De warm geperste o. (boomolie) is geel tot bruin en alleen als bakolie en voor de zeepfabrikatie bruikbaar. Nog slechter wordt de geëxtraheerde olie geacht. Toch wordt extractie (zie OLIE) dikwijls toegepast, daar de olijfperskoek als veevoeder weinig gezocht is. O. is voor Spanje, Italië, Zuid-Frankrijk en de Levant een zeer belangrijk volks voedingsmiddel met een enormen omzet. Ze wordt zeer veel vervalscht met katoenzaadolie of met Lard-oil. Sommige landen nemen in dezen wettelijke maatregelen.

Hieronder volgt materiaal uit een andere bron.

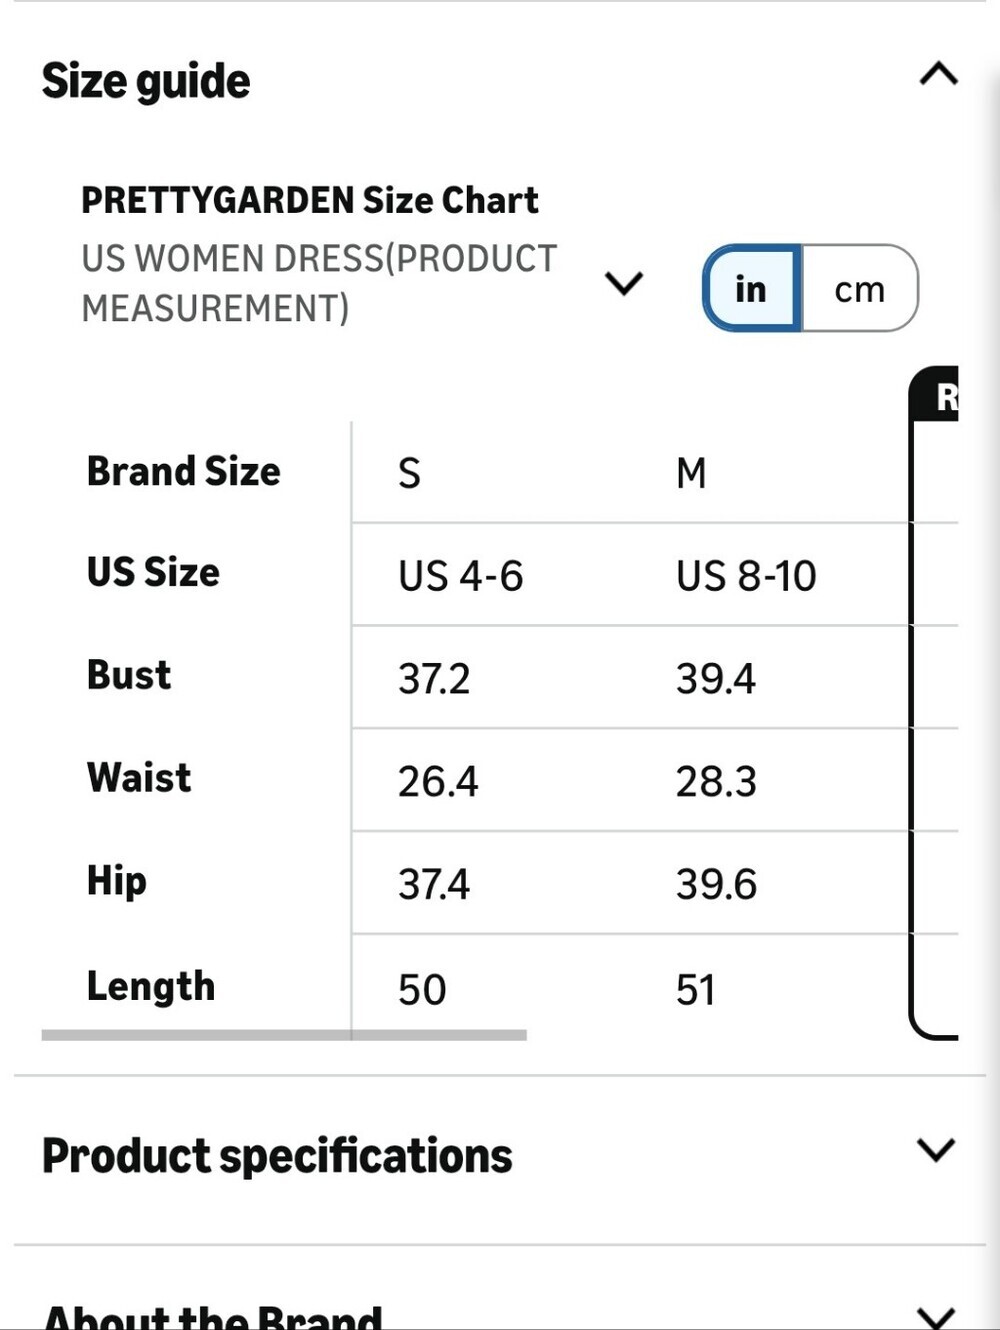Image resolution: width=1000 pixels, height=1330 pixels.
Task: Collapse the Size guide section
Action: [938, 75]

Behalve als voedingsmiddel, wordt o. gebezigd voor technische doeleinden : zeepfabrikatie (groene zeep), invetten van wol, en als zeer fijne smeerolie, o. a. voor horloges, waarvoor het nog aan een extra bezinkingsproces wordt onderworpen. Ook voor het inleggen en conserveeren van kappertjes, olijven en sardines wordt o. gebruikt. De olie komt in den handel in vaten of dichtgesoldeerde bussen. Om af te tappen wordt ze door warmte vloeibaar gemaakt en gefiltreerd in kleinere bussen of flesschen, die volkomen droog moeten zijn en goed gesloten worden om rans worden te voorkomen. De beste kwaliteit dient in de geneeskunde voor inwendig gebruik, wordt evenwel sterk verdrongen door vloeibare paraffine.